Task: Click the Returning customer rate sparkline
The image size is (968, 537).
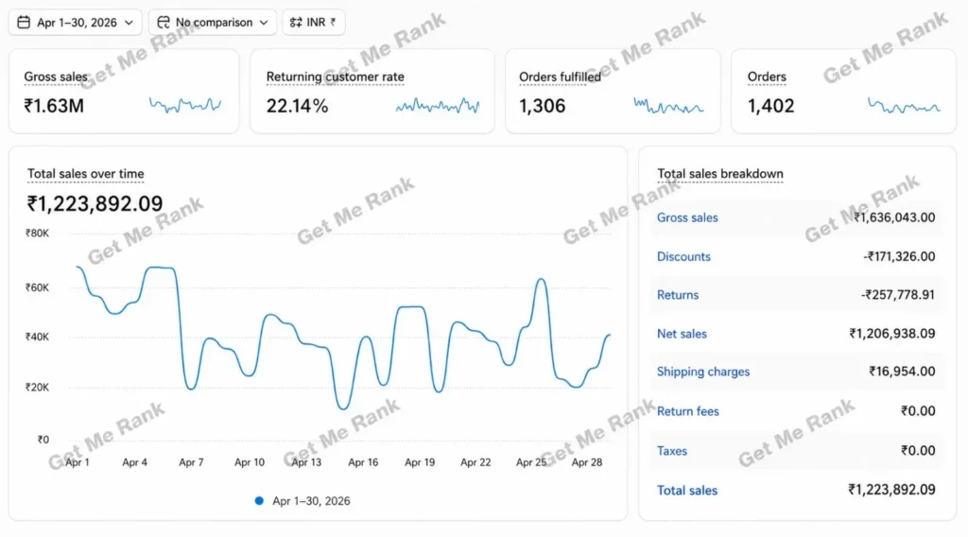Action: tap(438, 106)
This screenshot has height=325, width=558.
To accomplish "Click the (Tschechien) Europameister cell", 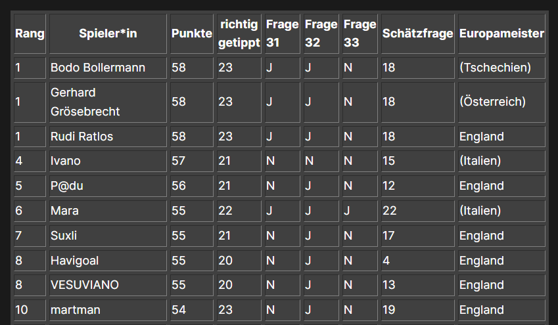I will pos(495,68).
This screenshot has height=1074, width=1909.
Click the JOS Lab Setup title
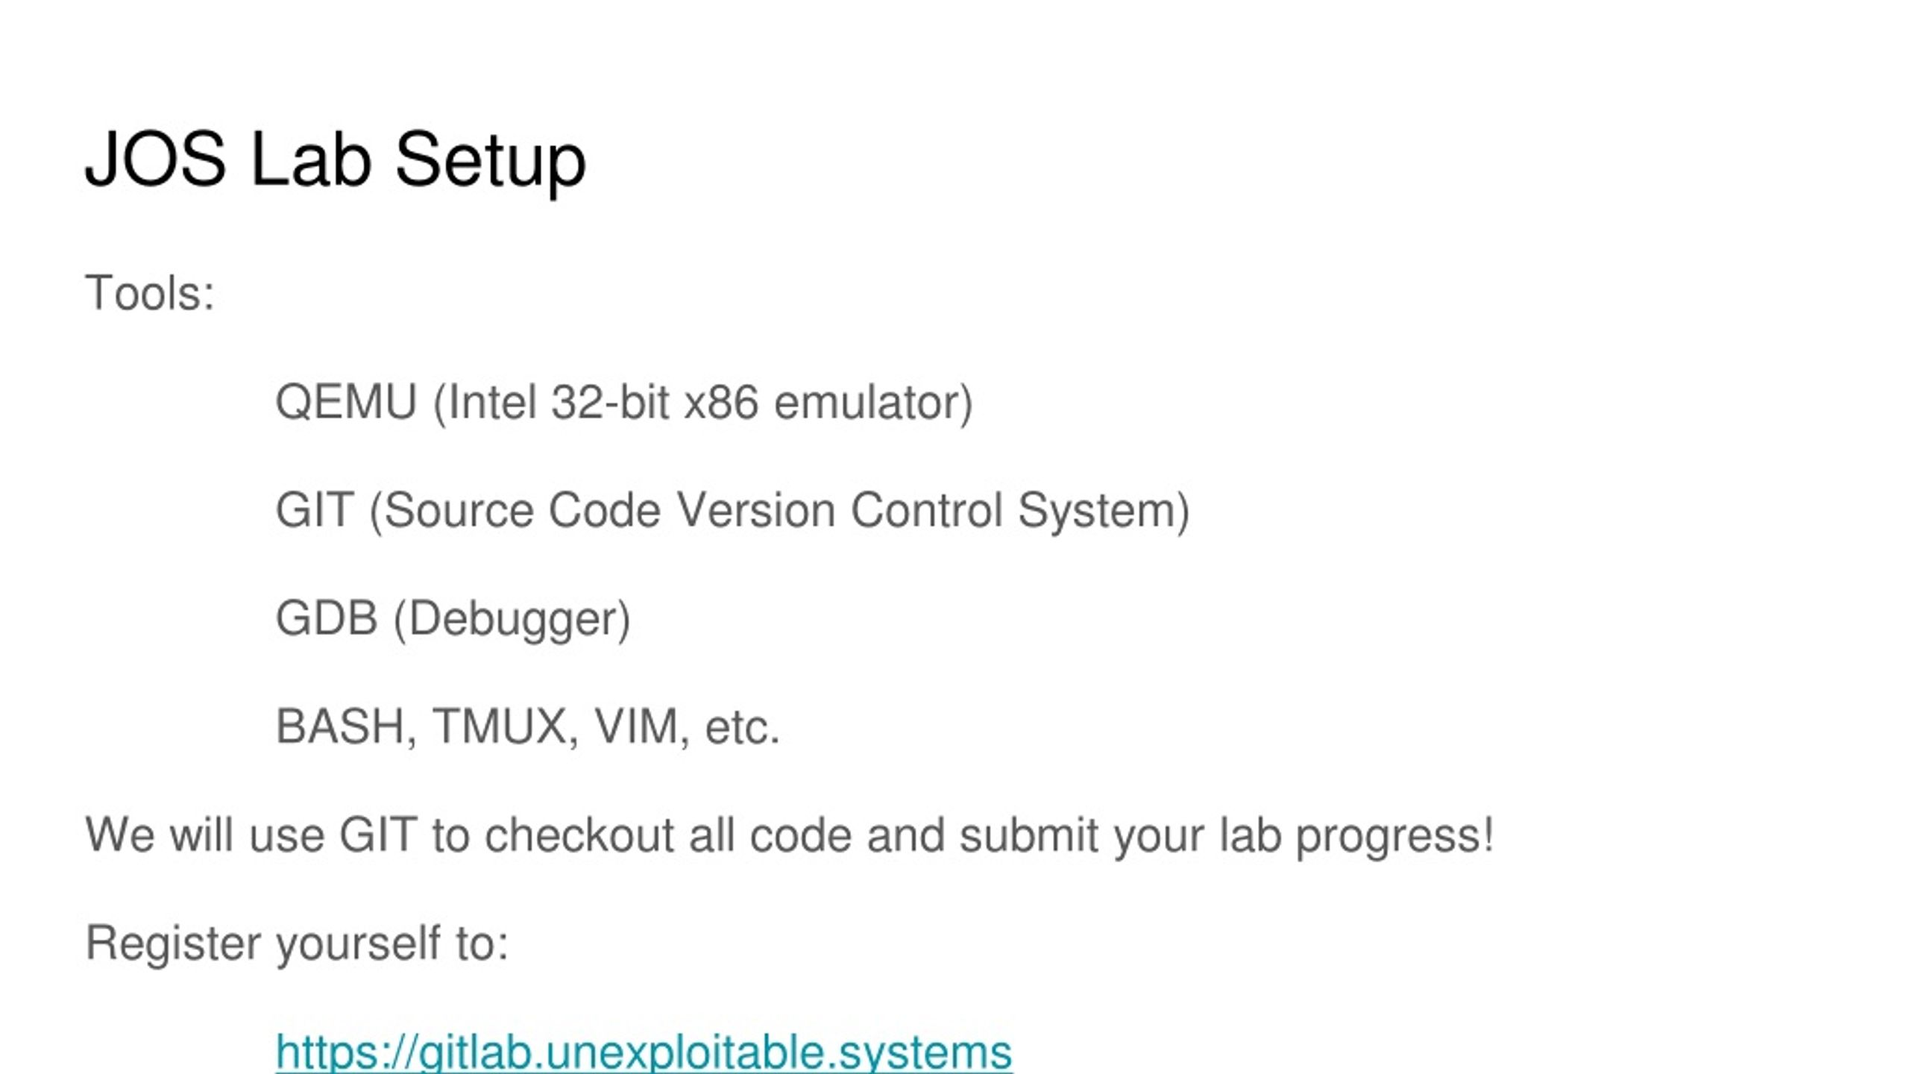coord(336,161)
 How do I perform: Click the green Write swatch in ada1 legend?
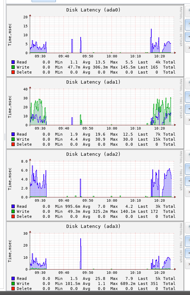[13, 139]
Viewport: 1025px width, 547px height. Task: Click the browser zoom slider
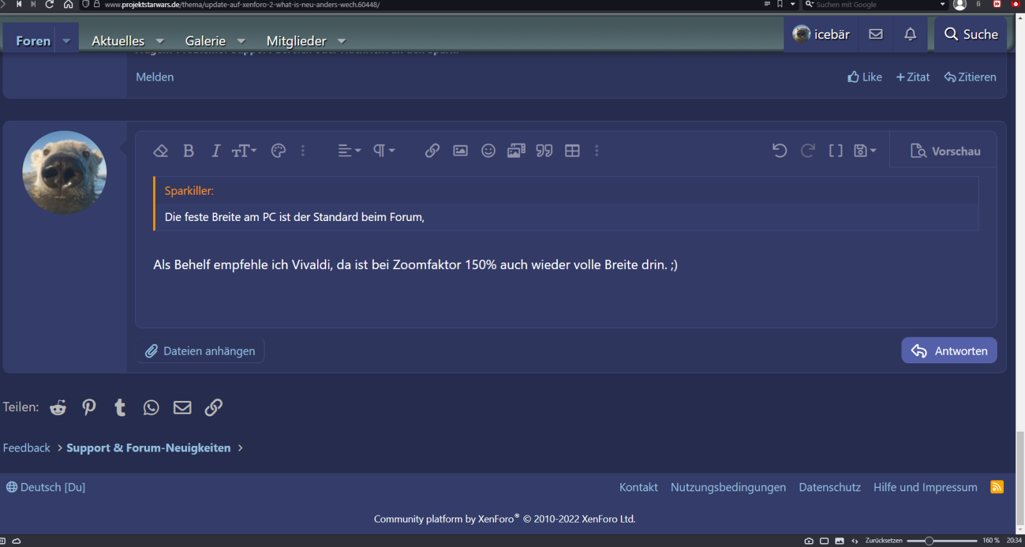pos(929,541)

※

Beginning with the line that contains "Click the JOS Lab Setup title" and ending with the last line of the entries above, repeat each line exactly, but not the pictures.

Click the JOS Lab Setup title
coord(336,161)
 How do I perform: Click the green Write swatch in ada1 legend?
[13, 139]
Viewport: 1025px width, 547px height. Task: Click the browser zoom slider
pos(929,541)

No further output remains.